* Exercise goal *
Without including any image, retype the records word for word.

[Collected data]
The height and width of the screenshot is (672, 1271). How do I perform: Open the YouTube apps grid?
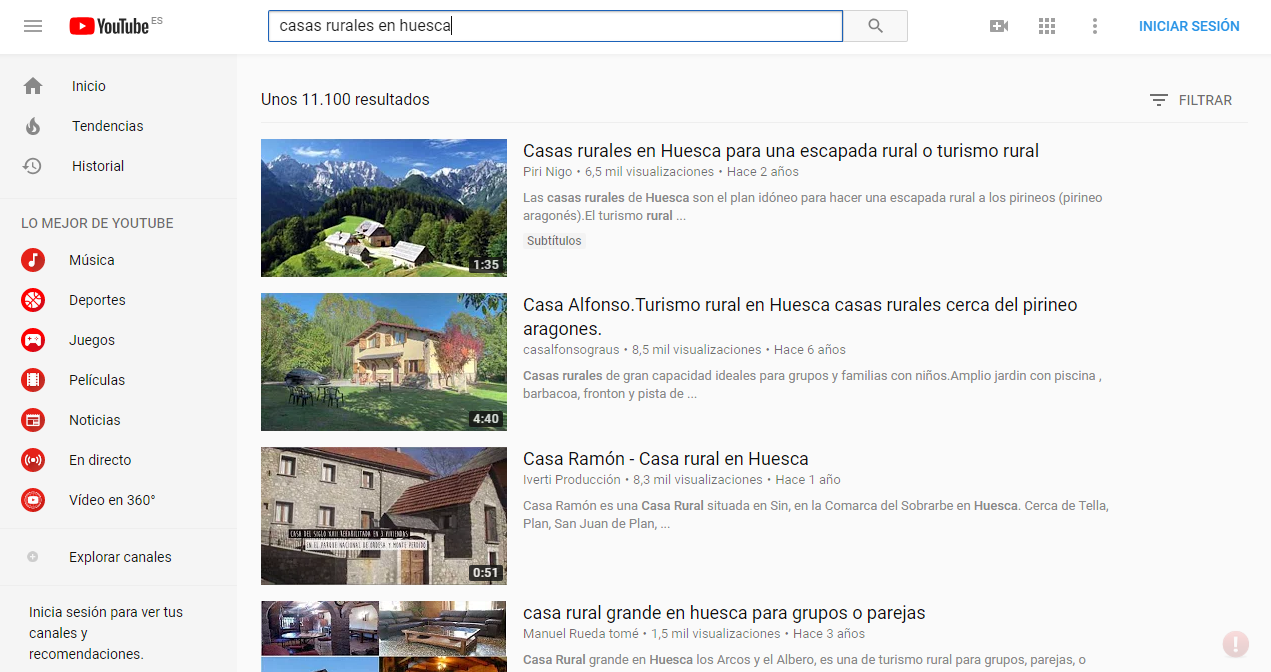[1047, 26]
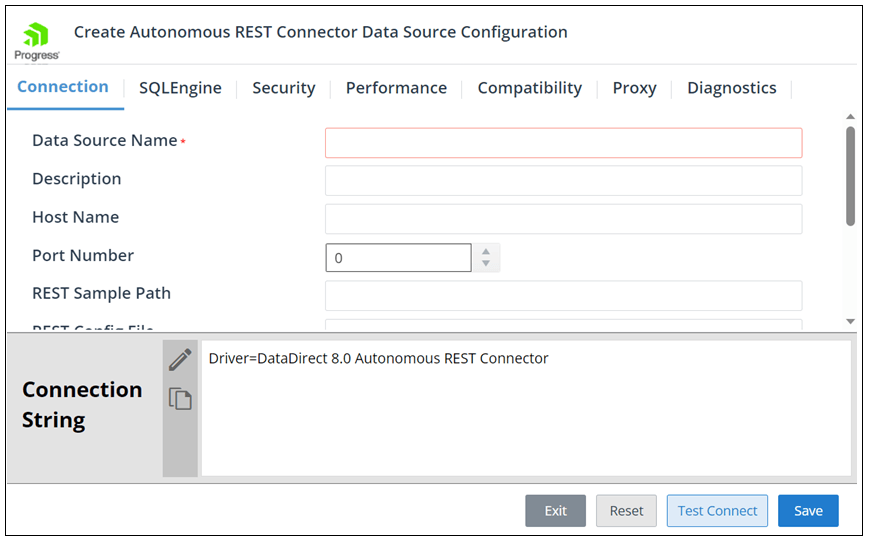Focus the Data Source Name field
869x543 pixels.
[x=563, y=143]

* The answer *
The height and width of the screenshot is (672, 1271). How do I perform: Open the YouTube apps grid?
[1047, 26]
Focus the Data Source Name field
869x543 pixels.
[x=563, y=143]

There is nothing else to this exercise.